JPMorgan Chase & Co. now has a felony record that could put its asset management unit in handcuffs.
Pleading guilty to currency-fixing hasn’t put an end to J.P. Morgan’s problems, Bloomberg reports. The Goliath bank’s asset management arm is getting squeezed as J.P. Morgan argues that it should continue managing retirement savings and the SEC turns its magnifying glass on the wealth management arm. J.P. Morgan will need Department of Labor (DoL) permission to continue managing private pension money. The firm, which had $319 billion in U.S. pension funds under management at the end of 2014, applied for its DoL exemption soon after entering its guilty plea. The bank needs that exemption before sentencing in order to continue business as usual. Writes Bloomberg:
“When a bank has enforcement action after enforcement action, it becomes hard to argue that it won’t happen again,” says Urska Velikonja, an assistant law professor at Emory University whose research focuses on securities law.

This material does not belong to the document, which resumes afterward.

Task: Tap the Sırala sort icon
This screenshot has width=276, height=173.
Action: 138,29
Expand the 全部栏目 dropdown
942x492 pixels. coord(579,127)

The SEC is examining allegations that J.P. Morgan employees in the wealth management unit have been putting client money into the bank’s funds and products regardless of whether it was the best choice for the clients.
Other banks and asset management firms have gotten slammed by the SEC recently. In 2014, Bank of America was banned from issuing certain securities without SEC permission. Credit Suisse Group’s $2 billion pension arm is operating under a one-year waiver. It is unlikely that the banks will be denied waivers to continue their business, but they will likely require more bending backwards to get there.
“I’d be surprised if the SEC didn’t come out with more than the usual compliance programs and independent monitors,” said Velikonja. “I’d be very curious to see if instead, it is something new and more invasive than in the past.”